Se me pedisse, se tivesse pedido eu teria inventado tudo, teria escrito livros e pintado quadros com esse idioma oculto e, ocultista, teria ficado, teria partido, teria mudado e permanecido o mesmo. Mas ela não disse nada, e por conhecê-la tão bem me transformava nela e enxergava além do seu silêncio. Eu sabia.  Eu adivinharia tudo. Lembrava-se? Sonhava?

Não.

Calava-se. E esquecia-me.

Esquecia-me assim como eu a esquecia nas páginas dos livros que folheávamos - e penso nisso pouco antes do homem à minha frente abrir um deles. Folheava, distraído e displicente, a provocar-me. Como o Estudante de Wilde clamávamos, eu e ela, a estupidez do amor e metíamos nossas cabeças ainda mais fundo nos livros sem nos dar conta de que, bem debaixo dos nossos narizes, o amor irrompia decidido e, terrivelmente obstinado avassalou nossos frios corações. Amar era estúpido e não amar, mais estúpido ainda. Vale mencionar que nossa estupidez era imensurável naqueles tempos e maior ainda naquele dia em que nos despedimos sabendo sem saber que jamais nos veríamos novamente. Virei-me rapidamente depois daquele longo abraço e tomei o trem.  Procurei por seu olhar uma última vez e repousei os olhos uma última vez sobre seus cabelos. Caminhava firme. Partia. Não se voltou e eis tudo. A porta do trem se fechou com a determinação violenta do que assola corações.

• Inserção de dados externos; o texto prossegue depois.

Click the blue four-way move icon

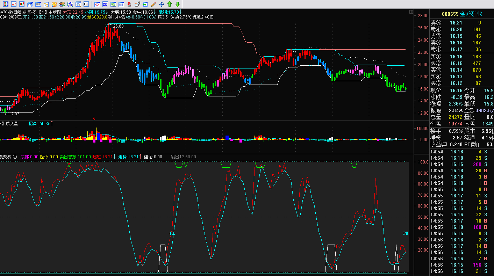click(x=162, y=4)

O homem a minha frente parecia velho, parecia cansado, parecia-se comigo e era eu. Como eu. Procurava por ela como quem procura no escuro a maçaneta de um porta quando já não há mais porta nem maçaneta, somente a recordação vaga de onde cada coisa se encontrava: entre as mãos que tateiam e a noite, o espaço denso e descolorido que tudo abarcava.